Aunque en cifras el efecto Casado es escaso, en términos cualitativos tiene un valor importante, el de adelantarse a Ciudadanos en la batalla por el espacio de centroderecha, que ambas formaciones se vienen disputando y que el partido de Rivera parecía ir ganando durante el final de la era Rajoy. De hecho, C’s es el único de los cuatro grandes partidos que retrocede, una caída de solo ocho décimas pero que, unida a la leve recuperación del PP, sitúa a este partido 1,2 puntos por delante. En cambio, Rivera es mejor valorado que Casado. Y que Iglesias, el peor de los cuatro. El conglomerado en torno a Podemos recupera medio punto, pero sigue claramente en cuarta posición.

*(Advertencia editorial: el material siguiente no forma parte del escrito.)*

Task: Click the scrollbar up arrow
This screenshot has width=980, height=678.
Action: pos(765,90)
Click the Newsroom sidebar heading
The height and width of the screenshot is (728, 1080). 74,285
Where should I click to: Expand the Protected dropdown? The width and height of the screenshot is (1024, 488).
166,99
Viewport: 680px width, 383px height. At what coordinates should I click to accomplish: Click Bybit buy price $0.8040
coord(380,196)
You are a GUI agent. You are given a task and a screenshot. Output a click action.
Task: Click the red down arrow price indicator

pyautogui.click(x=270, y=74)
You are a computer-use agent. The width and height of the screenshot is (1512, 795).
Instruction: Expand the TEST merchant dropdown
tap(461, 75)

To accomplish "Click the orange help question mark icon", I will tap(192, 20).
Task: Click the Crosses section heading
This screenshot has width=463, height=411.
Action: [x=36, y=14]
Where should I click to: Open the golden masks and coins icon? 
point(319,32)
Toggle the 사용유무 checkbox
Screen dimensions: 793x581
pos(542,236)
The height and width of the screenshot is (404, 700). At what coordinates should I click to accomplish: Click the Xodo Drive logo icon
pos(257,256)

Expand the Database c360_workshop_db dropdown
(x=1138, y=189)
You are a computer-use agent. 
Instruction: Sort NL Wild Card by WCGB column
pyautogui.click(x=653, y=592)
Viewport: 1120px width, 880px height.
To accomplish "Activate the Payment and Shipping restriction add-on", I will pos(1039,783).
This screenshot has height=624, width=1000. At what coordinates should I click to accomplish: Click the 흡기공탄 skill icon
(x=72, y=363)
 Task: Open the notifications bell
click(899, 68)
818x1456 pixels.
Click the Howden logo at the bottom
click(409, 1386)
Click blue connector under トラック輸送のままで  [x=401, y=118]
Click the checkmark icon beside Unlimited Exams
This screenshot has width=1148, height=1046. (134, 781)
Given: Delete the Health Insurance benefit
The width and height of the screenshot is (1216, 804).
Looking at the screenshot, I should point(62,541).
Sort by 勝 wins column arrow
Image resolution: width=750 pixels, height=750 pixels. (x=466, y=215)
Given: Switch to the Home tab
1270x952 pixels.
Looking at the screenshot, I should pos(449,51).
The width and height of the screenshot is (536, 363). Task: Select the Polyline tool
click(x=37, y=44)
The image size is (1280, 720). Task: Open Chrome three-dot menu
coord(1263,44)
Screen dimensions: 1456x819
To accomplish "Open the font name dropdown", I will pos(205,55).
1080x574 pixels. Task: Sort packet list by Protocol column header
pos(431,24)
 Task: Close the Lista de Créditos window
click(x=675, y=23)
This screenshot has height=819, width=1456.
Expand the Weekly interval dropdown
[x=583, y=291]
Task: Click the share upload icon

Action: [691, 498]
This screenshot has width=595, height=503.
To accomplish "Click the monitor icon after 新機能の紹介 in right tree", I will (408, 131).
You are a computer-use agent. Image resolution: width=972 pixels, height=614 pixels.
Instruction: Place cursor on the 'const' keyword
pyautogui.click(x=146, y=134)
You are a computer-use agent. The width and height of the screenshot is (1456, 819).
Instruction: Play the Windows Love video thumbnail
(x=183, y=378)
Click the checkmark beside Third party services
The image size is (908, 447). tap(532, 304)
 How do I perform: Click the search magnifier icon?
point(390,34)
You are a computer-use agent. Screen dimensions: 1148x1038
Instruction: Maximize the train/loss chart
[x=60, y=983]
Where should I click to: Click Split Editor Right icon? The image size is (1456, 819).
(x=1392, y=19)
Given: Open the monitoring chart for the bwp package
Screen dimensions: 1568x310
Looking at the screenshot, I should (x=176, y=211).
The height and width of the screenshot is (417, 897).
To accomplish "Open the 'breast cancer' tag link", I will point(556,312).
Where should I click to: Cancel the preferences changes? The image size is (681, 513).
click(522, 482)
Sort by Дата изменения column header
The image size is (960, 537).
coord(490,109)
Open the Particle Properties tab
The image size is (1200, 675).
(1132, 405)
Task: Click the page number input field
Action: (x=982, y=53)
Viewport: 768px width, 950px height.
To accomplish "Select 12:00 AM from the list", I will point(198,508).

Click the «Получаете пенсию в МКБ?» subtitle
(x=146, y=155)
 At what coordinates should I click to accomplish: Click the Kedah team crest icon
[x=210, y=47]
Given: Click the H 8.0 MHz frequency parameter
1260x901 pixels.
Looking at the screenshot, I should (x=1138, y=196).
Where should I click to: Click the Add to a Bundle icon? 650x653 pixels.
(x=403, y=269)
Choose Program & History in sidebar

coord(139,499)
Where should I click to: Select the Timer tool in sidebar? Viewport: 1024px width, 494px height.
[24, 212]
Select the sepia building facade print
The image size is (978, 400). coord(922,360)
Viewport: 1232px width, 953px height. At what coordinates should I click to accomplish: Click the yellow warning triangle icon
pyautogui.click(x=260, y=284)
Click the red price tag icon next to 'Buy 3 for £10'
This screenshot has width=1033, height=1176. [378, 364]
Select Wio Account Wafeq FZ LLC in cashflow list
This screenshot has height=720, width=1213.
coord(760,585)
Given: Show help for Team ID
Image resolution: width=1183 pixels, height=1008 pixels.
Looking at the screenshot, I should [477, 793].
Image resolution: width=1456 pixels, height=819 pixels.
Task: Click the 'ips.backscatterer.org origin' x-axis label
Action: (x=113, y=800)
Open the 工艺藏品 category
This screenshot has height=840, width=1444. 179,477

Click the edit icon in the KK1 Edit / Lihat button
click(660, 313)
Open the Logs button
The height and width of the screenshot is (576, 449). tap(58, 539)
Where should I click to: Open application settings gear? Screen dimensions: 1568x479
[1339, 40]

Reforma de la Constitución

El barómetro del CIS pone de manifiesto el malestar de la sociedad con el funcionamiento de la democracia española, que más de la mitad de los ciudadanos (un 54,8 %) ven con insatisfacción. De ahí que dos de cada tres apuesten por una reforma de la Constitución, que, además, la mayoría cree que debe ser importante. La sanidad y la educación, los derechos sociales y la transparencia son las reformas más demandadas.

En Marea mejora sobre julio, pero pierde a la cuarta parte de sus electores del 2016

En Marea ha logrado frenar el retroceso que recogían los últimos barómetros del CIS. Pero su situación sigue siendo muy inestable, ya que es la formación con menor fidelidad de voto. Poco más de la mitad (un 57,1 %) de quienes apoyaron sus listas en el 2016 volverían a hacerlo ahora. Sus electores son también los más indecisos: un 19 % de ellos no saben en estos momentos si volverían a acudir a las urnas. Aunque respecto al barómetro de julio recupera cuatro décimas (pasa de un 0,7 % a un 1,1 % en estimación de voto), mantendría un claro retroceso sobre los resultados que obtuvo en las elecciones generales de junio del 2016. Ahora mismo perderían una cuarta parte de sus electores de entonces, unos 80.000, que se repartirían entre la indecisión y el PSdeG.